***** Dataset excerpts *****

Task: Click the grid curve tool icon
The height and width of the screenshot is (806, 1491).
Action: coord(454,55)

*****
***** Dataset excerpts *****

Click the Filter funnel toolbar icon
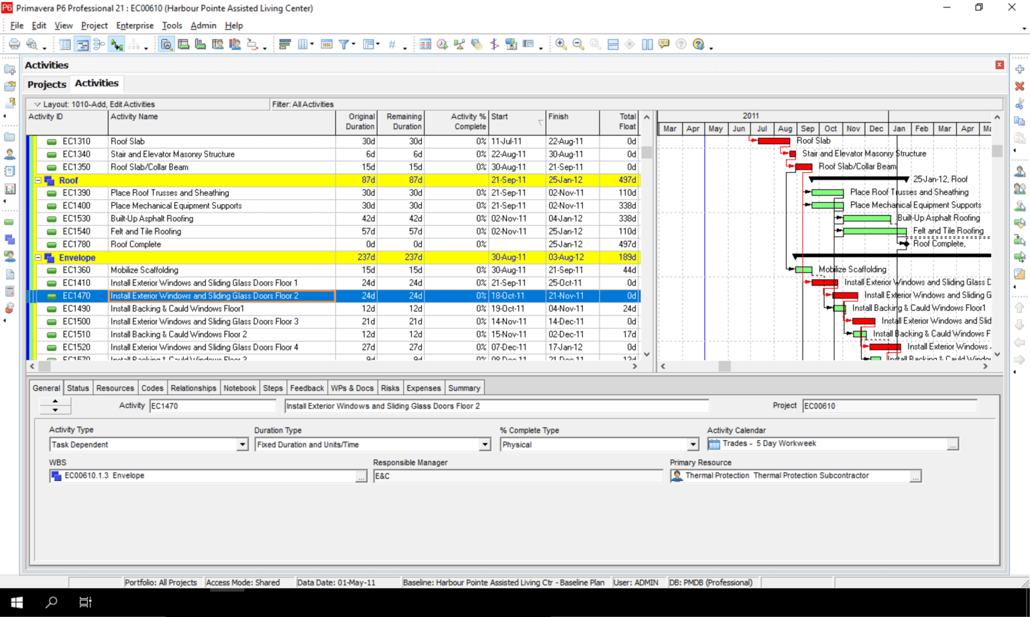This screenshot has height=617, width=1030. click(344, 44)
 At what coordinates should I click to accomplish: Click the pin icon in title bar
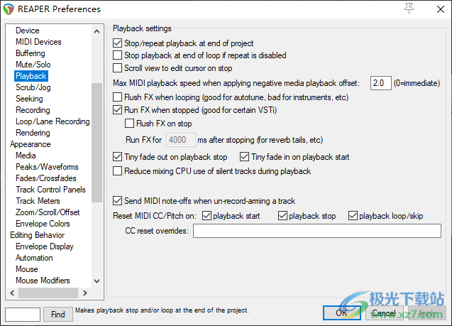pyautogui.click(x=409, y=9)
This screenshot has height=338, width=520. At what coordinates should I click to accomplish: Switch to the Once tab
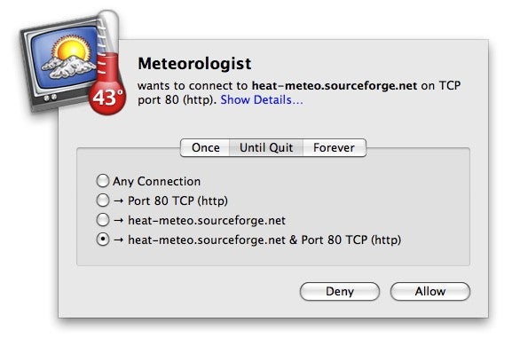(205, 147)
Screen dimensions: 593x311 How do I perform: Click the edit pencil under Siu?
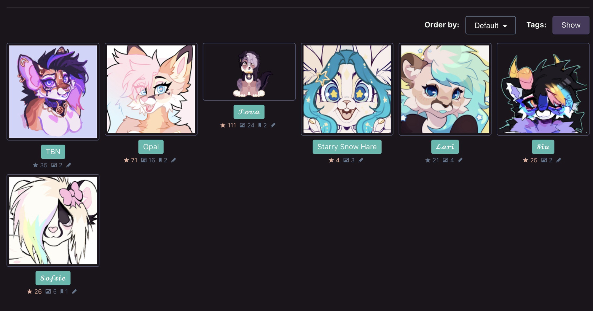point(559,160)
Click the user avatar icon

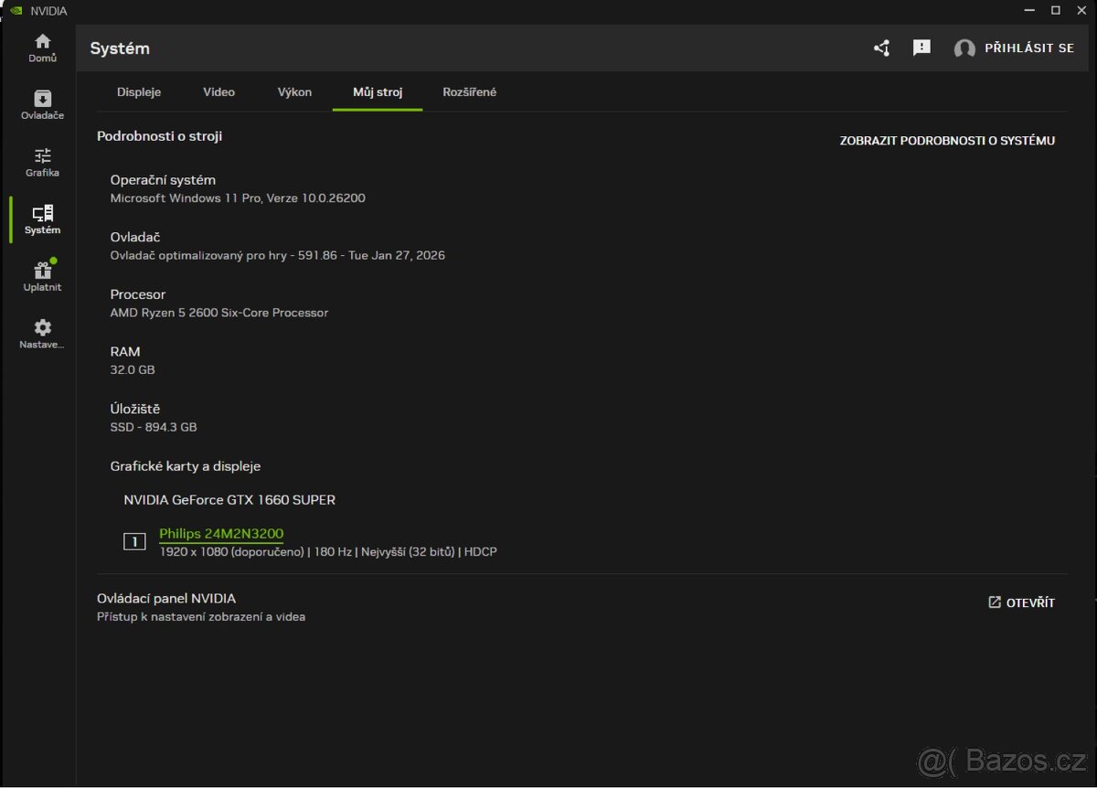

*****
***** Dataset excerpts *****

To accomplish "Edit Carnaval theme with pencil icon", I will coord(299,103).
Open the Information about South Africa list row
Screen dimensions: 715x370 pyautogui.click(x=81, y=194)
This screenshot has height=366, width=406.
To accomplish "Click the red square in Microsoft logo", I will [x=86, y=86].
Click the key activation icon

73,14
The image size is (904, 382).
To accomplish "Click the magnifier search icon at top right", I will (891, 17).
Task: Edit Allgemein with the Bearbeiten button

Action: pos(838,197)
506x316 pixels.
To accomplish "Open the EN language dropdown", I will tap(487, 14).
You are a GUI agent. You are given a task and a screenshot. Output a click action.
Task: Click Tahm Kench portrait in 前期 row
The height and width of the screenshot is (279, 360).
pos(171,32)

*****

Exercise
The lines to copy exactly start with the line above that has "At what coordinates should I click to accomplish: Click" and go on through the line that has "Click the user avatar icon"; please include both, add nothing else, and omit the pictures.

Result of the task
 At what coordinates should I click to accomplish: Click the pin icon in title bar
pyautogui.click(x=409, y=9)
This screenshot has height=338, width=520. At what coordinates should I click to accomplish: Switch to the Once tab
(205, 147)
Screen dimensions: 593x311 How do I perform: Click the edit pencil under Siu?
point(559,160)
Click the user avatar icon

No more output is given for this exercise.